If the film’s relationship with Michael is painfully clear, however, its take on Raquela ultimately seems indeterminate. Certainly, Queen Raquela is sympathetic to her, but beneath that sympathy seems to lay a kind of defensive condescension. The viewer discovers only the most cursory aspects of Raquela’s childhood and adolescence and, indeed, her present familial and economic situation remain sketchy at best. Mostly, we see her walking the night streets, exchanging instant messages with would-be suitors and chatting with her friends about men and clothes. It’s a less than complex portrait of a woman who tends to communicate her dreams and fears (to the camera, anyway) in simple, at times inelegant, terms. Johannesson lets his lens linger on Raquela’s pretty if cosmetically imperfect face as she struggles with describing her hopes of leaving Cebu City, but he seems to pick up more tics than grace notes. When the demonized Michael dismisses Raquela and other Filipino transwomen as shallow or obsessed with men, then, Johannesson’s construction of Raquela, while pleasant, rarely out-and-out refutes or contradicts such claims.

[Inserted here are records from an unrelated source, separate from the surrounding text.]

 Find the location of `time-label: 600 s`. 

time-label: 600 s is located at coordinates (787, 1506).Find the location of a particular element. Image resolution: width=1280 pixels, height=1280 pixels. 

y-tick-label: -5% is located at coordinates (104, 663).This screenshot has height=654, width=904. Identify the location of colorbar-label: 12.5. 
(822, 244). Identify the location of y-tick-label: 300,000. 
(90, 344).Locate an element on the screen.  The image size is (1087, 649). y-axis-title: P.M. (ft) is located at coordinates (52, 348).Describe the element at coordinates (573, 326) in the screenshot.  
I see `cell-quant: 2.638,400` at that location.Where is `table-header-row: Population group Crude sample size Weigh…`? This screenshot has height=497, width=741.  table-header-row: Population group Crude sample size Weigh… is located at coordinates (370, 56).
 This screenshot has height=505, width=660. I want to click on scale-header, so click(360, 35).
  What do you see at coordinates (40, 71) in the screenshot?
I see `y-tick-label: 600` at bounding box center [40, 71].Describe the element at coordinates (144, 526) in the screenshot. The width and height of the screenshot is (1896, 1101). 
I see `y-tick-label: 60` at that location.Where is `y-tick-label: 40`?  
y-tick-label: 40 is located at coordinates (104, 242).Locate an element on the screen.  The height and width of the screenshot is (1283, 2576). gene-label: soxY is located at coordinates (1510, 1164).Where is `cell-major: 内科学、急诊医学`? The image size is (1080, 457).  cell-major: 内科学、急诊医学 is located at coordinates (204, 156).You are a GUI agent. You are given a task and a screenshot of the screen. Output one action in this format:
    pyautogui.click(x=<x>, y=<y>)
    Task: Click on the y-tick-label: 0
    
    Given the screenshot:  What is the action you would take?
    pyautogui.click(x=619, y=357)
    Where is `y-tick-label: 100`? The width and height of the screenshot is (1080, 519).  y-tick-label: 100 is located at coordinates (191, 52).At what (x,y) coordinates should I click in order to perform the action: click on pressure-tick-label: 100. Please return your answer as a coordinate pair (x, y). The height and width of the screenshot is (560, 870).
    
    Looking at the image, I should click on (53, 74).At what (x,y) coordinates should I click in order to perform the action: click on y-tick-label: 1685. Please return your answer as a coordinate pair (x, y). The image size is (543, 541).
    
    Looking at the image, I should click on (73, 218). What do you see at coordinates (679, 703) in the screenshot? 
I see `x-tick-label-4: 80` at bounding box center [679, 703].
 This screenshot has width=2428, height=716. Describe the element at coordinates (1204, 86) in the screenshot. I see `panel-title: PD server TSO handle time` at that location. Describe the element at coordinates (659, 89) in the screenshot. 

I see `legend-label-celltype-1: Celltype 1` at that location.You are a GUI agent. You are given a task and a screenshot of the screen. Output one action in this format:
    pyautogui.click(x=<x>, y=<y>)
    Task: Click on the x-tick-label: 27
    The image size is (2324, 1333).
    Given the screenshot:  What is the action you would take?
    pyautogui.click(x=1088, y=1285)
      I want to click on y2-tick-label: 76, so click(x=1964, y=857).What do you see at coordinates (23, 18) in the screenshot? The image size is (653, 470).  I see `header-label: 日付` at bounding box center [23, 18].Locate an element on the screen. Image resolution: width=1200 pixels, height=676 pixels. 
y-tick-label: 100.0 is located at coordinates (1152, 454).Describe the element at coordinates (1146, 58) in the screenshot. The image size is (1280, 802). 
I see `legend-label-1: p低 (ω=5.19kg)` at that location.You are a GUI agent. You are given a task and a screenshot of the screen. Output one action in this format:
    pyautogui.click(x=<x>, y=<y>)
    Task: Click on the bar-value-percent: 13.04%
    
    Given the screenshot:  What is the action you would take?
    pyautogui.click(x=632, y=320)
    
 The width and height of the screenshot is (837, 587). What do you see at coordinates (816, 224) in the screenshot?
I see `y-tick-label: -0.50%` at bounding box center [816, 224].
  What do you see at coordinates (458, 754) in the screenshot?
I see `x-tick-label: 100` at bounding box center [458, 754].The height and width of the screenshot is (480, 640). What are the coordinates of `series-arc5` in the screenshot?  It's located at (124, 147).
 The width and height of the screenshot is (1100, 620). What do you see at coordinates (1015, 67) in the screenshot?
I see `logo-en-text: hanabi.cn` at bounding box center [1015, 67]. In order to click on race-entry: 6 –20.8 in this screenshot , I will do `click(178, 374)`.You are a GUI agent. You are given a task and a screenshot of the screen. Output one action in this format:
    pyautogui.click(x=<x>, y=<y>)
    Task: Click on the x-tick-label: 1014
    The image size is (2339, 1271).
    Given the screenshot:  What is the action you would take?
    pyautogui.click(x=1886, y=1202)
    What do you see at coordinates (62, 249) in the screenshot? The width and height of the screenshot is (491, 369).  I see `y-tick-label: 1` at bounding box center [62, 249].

For all these tonal issues, it’s hard to leave Queen Raquela not feeling a good deal of respect for Raquela herself, who navigates an often unfriendly world with an unpretentious and up-front honesty with regards to gender and sexuality. Johannesson himself admires it in Raquela and the other transwomen he met, writing in the director’s note that “they truly enjoyed life and were deeply entranced by the idea that they were being true to themselves, living authentically.” It’s a choice sentiment from a filmmaker whose “visionmentary” ultimately seems blind to its own dishonesty.